The Amerindian Peoples Association (APA) Tuesday said it supports the peaceful demonstration in front a primary school after a nine-year-old student was prevented from attending class last week in full traditional Amerindian wear during “Culture Day” ahead of Guyana’s observance of its 52nd anniversary of political independence.
The school had described the wear as “inappropriate” but the APA said that it wanted to condemn the “actions by the school for exposing one of its students to this form of cultural discrimination.

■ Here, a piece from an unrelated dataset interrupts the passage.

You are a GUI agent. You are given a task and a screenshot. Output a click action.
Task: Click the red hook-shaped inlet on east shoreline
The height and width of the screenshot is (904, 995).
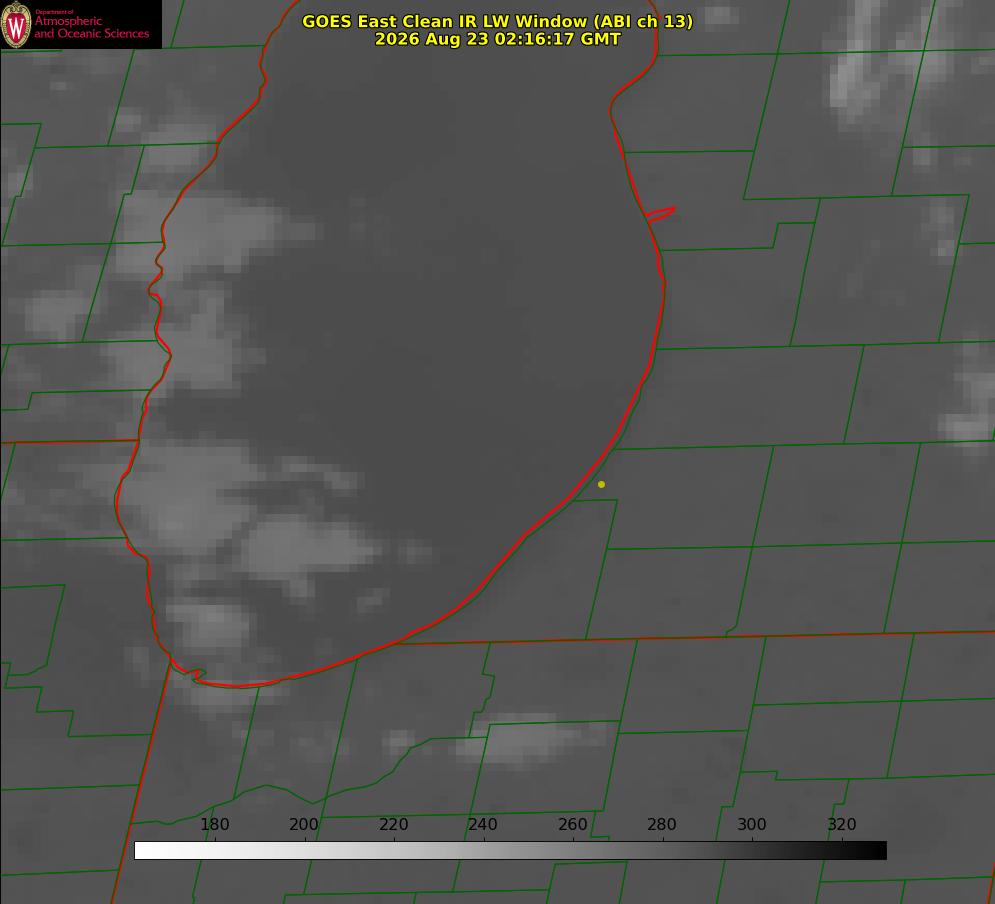(660, 214)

“The action by the school to single out and publicly humiliate the student, while other students were allowed to wear their cultural clothing, is disgraceful. As a person of indigenous heritage, the young student had a right to dress in his indigenous wear without discrimination from the public, but especially from an educational institution like Mae’s Schools.”
The APA said that traditional indigenous clothing should not be deemed inappropriate in a country that celebrates its rich cultural diversity.
Enshrined in Constitution
“It is enshrined in the Constitution of Guyana that every citizen has a right to their religion, cultural beliefs and practices. The Constitution specifically states in Article 149G that indigenous peoples “have the right to the protection, preservation and promulgation of their languages, cultural heritage and way of life”. “
APA said that in addition, Guyana is a signatory to the United Nations Declaration on the Rights of Indigenous Peoples (UNDRIP), noting that this Declaration states that indigenous peoples have the right “to be free from any kind of discrimination… based on their indigenous origin or identity” (Article 2) and that “indigenous peoples have the right to practice and revitalize their cultural traditions and customs” (Article 11).
The APA said it is calling for a public apology from the school’s administration to the student and his family and that preventative measures are taken to prevent this from happening in the future.